My approach is to first find average power density (time averaged Poynting vector pg 36, eqn 2-8) as a function of distance from the antenna using the equation:
$W_{av} = \eta \times \frac{|I_{0}|^2}{8 \pi^2 r^{2}}sin^3(\theta)$.
(Ref: Section 4.6, pg 162 Half Wavelength dipole)
Here angle theta is 90° in the direction of maximum directivity.
I found I0 using the equation for radiated power, which is known as 0 dBm or 1 mW.
$P_{rad} = \eta \frac{|I_{0}|^2}{8 \pi} C_{in}(2 \pi)$

The text gives the value of Cin(2pi) as 2.435. Substituting for Prad, I get I0 = 5.2 mA. This can be substituted in equation for $W_{av}$ and we can find average power density for all desired values of r. I used a distance matrix R that calculates r for all (x,y) in the plane within -30 m <x < 30 m and -30m < y < 30m with a resolution of about 3 cm. So its a 2000 X 2000 matrix. Now I have Wav for each of these points.

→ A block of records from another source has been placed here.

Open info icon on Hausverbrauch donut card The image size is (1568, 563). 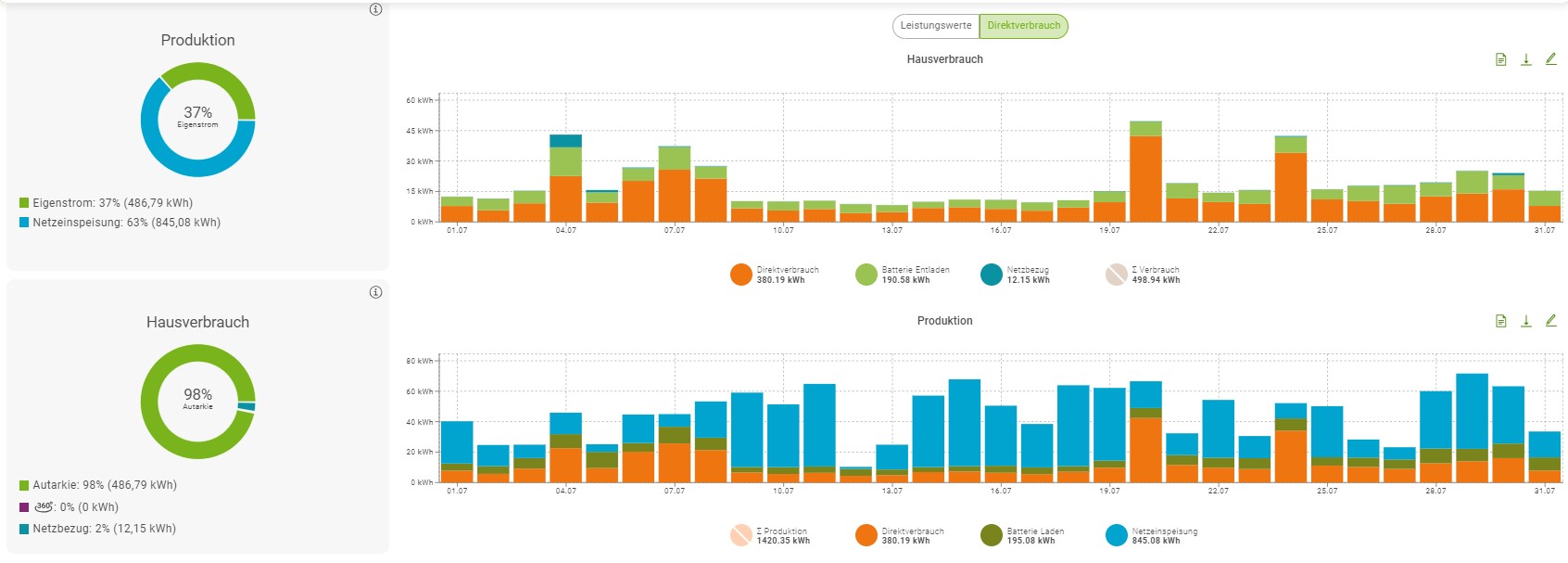click(375, 292)
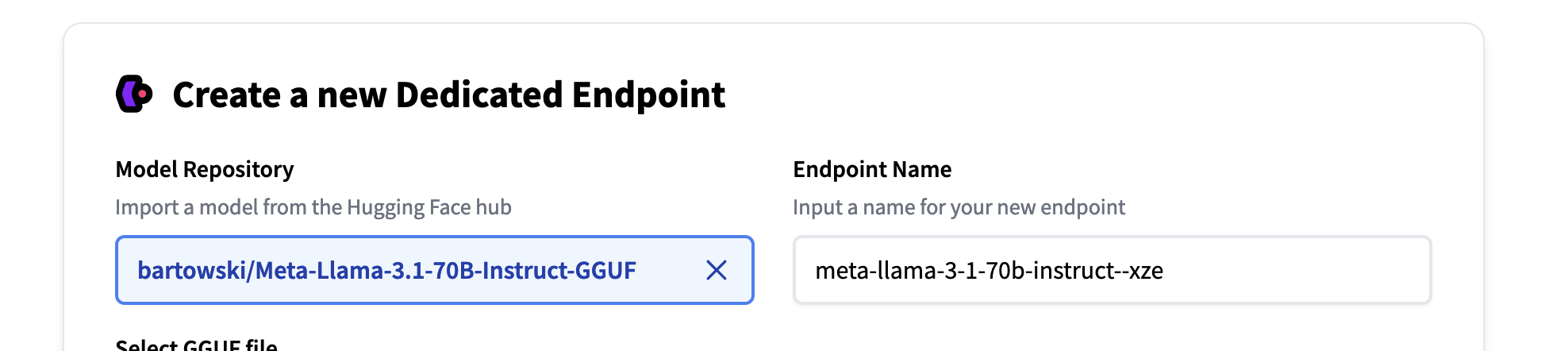Click the purple Endpoints logo icon
This screenshot has width=1568, height=351.
click(134, 94)

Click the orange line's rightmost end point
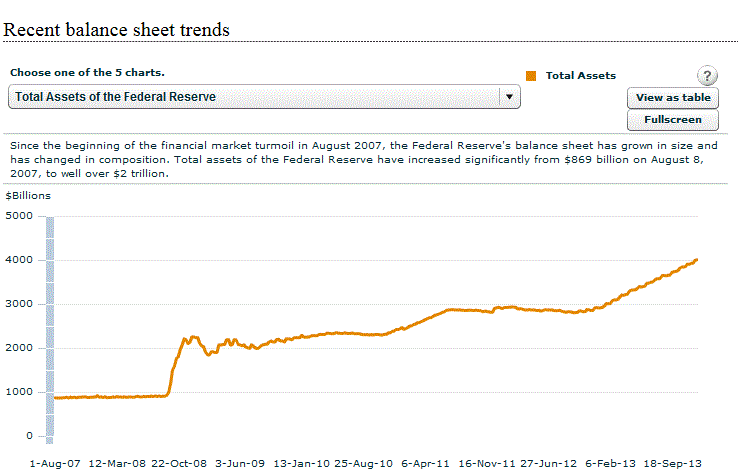pos(696,260)

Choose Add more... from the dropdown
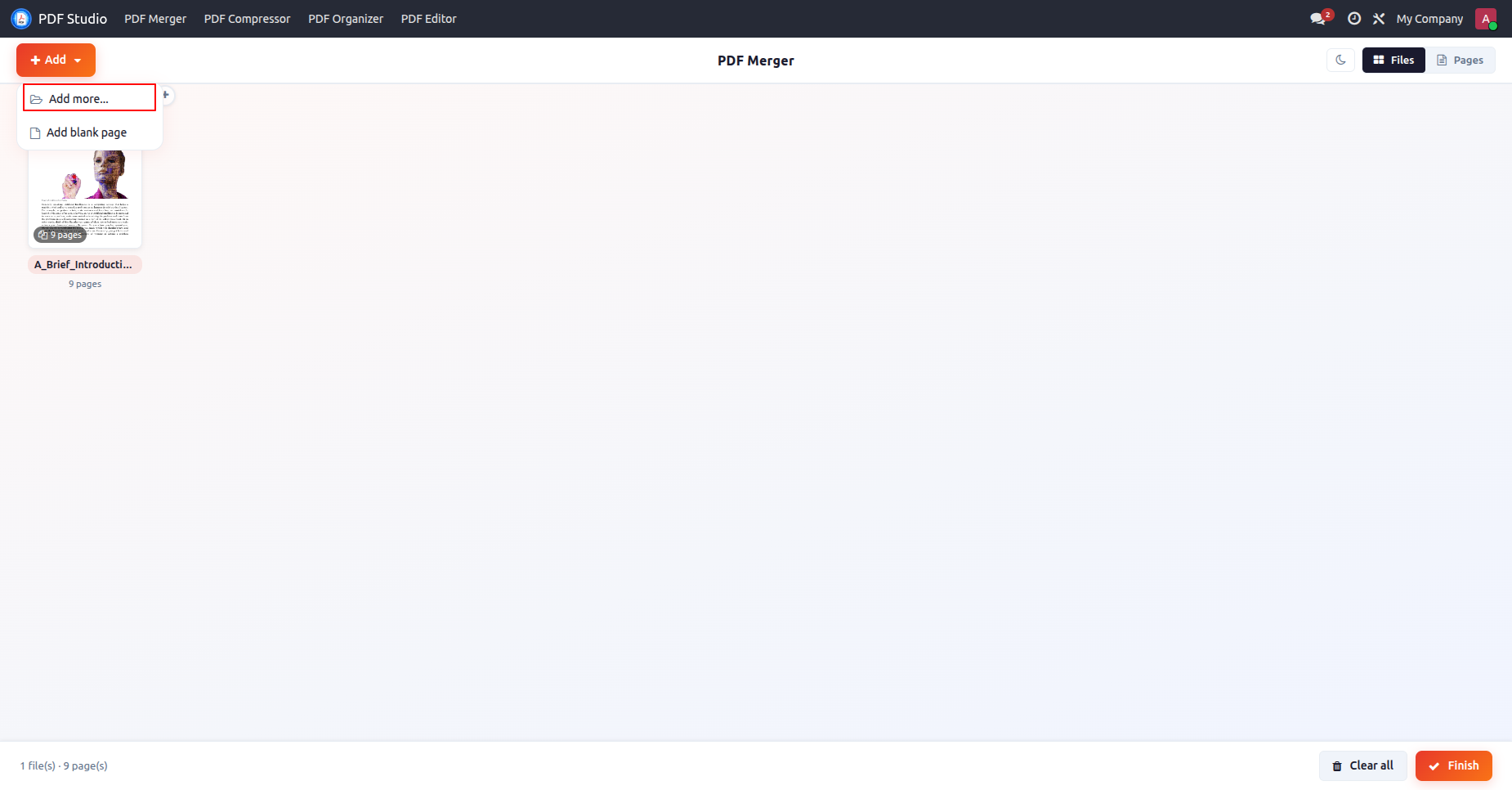89,98
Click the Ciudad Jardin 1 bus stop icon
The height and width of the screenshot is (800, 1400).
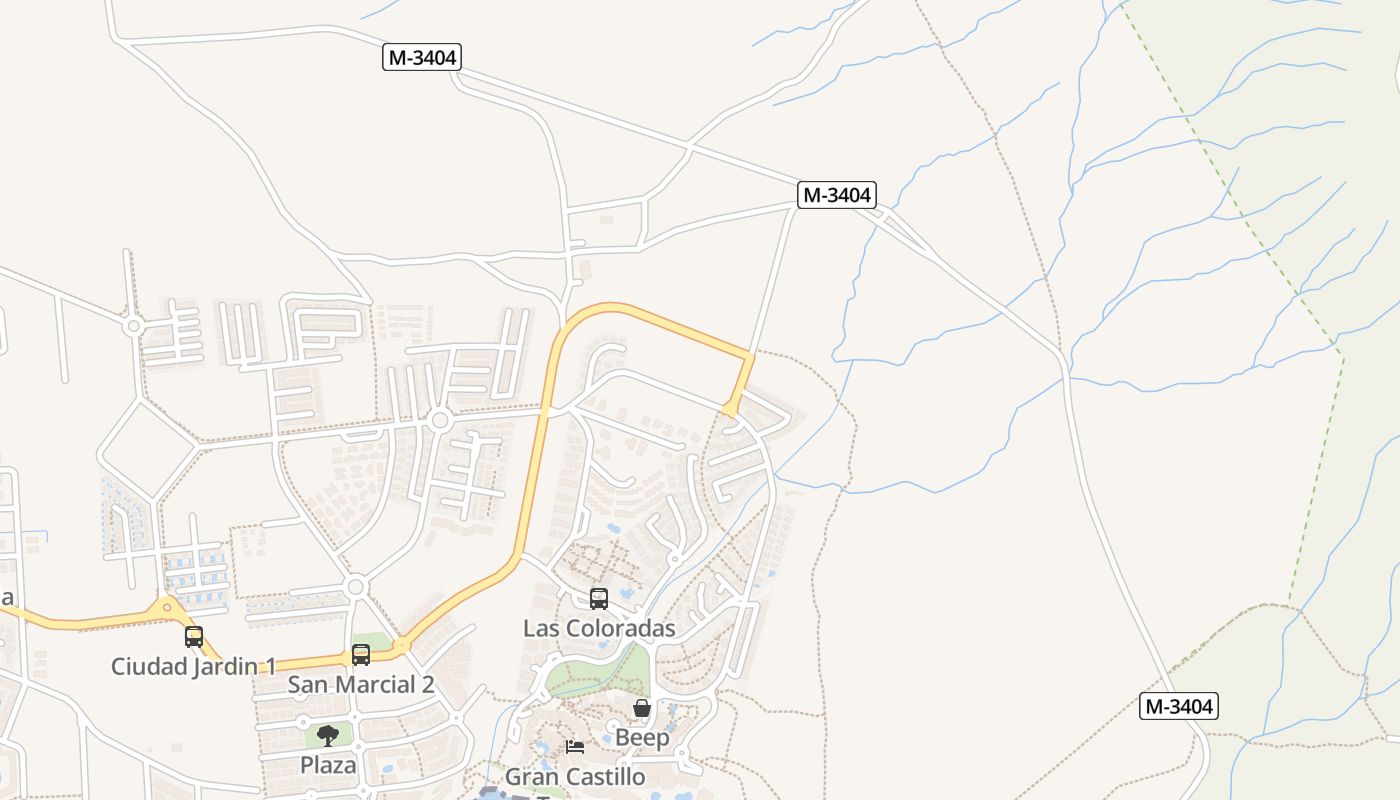coord(194,637)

According to my understanding, Received signal strength in watts will be Wav multiplied by maximum effective area of the half wave dipole, given as $0.13 \lambda^2$. The device is operated under frequency of operation 2.48 GHz, so lambda is around 0.1209 m. Thus I get the received signal strength.
In dBm, Pr (dBm) = 10*log10(Pr).

The problem: According to my simulation, received signal strength falls below -90 dBm within 30 meters distance from the transmit antenna. But, the datasheet clearly specifies an outdoor range of 75 to 100m, thus I should only get -90 dBm at those distances.

Also: In a paper based on this device, it says that the received power at 30 m should be -55 dBm, but I'm getting -95 dBm. However, I don't know if this is 100% correct.

Have I gone wrong anywhere in the calculations?

2. ### abhaymv Thread Starter Active Member

Aug 6, 2011
105
5
Problem solved. Was a silly mistake as I had calculated dBW rather than dBm, leading to the difference. Thread may be closed/deleted. i don't see an option for doing this myself.